In 1968, Gibson won the Cy Young and the MVP with his 1.12 ERA and 22 Wins, and then two years later he won the Cy Young again. In 1970, he was paid $125,000, in a year when the median family income in the United States was, according to the US Census Bureau, just under $10,000.
If a similar ratio applied today, the top pitchers like Gerrit Cole or Max Scherzer or Clayton Kershaw would be making just under $800,000 per year, instead just over $1 million per start.
My Dad took all of us to a game in St. Louis in August of 1964. As luck would have it, Gibson started for the Cards that day. He was dominant early, but then the rains came. He tried to pitch after the hour-long rain delay, but gave up 5 runs in the 7th and ended up with the loss.
Still, I can say that I was in the stadium when Bob Gibson pitched.
There are a couple of Gibson stories that people should know.
On June 15, 1967 Gibson was pitching when Roberto Clemente hit a line drive back with such force that it broke Gibson’s fibula. Gibson continued to pitch with a broken leg, walking Willie Stargell, then getting Bill Mazeroski to pop up, He was pitching to a third batter when his leg went out under him. He returned to the mound eight weeks later.
In the last five weeks of the 1964 season, Gibson started 10 games and pitched 87 2/3 out of 90 innings. Gibson pitched 8 innings on October 1, then pitched four innings in relief in the final game, October 3.
I remember the 1964 pennant chase, but I don’t think I’ve ever seen this amazing bit of info.
Thanks for sharing.
When Gibson hit a rough patch in an inning the manager sent catcher Tim McCarver to the mound. “What are you doing here? The only thing you know about pitching is it’s hard to hit.” Expletives May have been edited.

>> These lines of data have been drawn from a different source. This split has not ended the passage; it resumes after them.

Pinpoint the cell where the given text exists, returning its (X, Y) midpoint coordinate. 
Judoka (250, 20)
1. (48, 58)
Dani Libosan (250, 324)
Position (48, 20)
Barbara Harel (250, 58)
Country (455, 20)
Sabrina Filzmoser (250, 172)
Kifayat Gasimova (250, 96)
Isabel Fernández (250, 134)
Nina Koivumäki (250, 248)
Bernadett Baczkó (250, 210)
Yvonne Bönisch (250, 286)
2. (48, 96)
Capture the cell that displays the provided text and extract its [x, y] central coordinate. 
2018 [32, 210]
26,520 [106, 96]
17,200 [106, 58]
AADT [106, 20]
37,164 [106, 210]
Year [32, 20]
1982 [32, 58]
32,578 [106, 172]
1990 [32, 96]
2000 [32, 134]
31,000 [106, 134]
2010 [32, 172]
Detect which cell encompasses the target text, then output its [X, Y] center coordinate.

Gibson never in his career led the league in hit batsmen. He hit a few guys but he waasn’t the worst around. He was, however, noted for his overall… intensity. He famously wouldn’t even be friendly with other guys on the All-Star team.
That stat doesn’t tell the whole story though. I remember hitters that faced him talking about him being the guy you never dug in against. Bill White did Yankee games for over a decade and talked about Gibson often enough.
Gibson may not have led the league but part of that was respect (fear) of leaning in against him.
WEll, yeah, that was my point. Gibson was a very, very intelligent man; his intensity was a part of his character, but it was also a tool he consciously used. He wasn’t doing that stuff because he was mean, he was doing it because he knew it worked to get batters out and win ballgames.
Bill James once made the observation that almost all truly great pitchers are smart; Walter Johnson, Satchel Paige, Greg Maddux, Pedro, Grove, pretty much anyone you can think of, they were all at least moderately clever. (Steve Carlton might be the one exception, but it’s hard to separate stupid from crazy sometimes.) His theory was that the pitcher acts, and the batter reacts; it’s the pitcher who has the opportunity to plan out the at bat, to most exploit the batter. Gibson wasn’t just throwing the ball hard, he thought about what he was doing and how to manipulate batters.
I’ve played a couple hundred games of tick tack toe with my little daughter, and she hasn’t beaten me yet. I’ve always had to win. I’ve got to win.
- Bob Gibson, quoted in Speaking of Baseball: Quotes and Notes on the National Pastime, edited by David Plaut.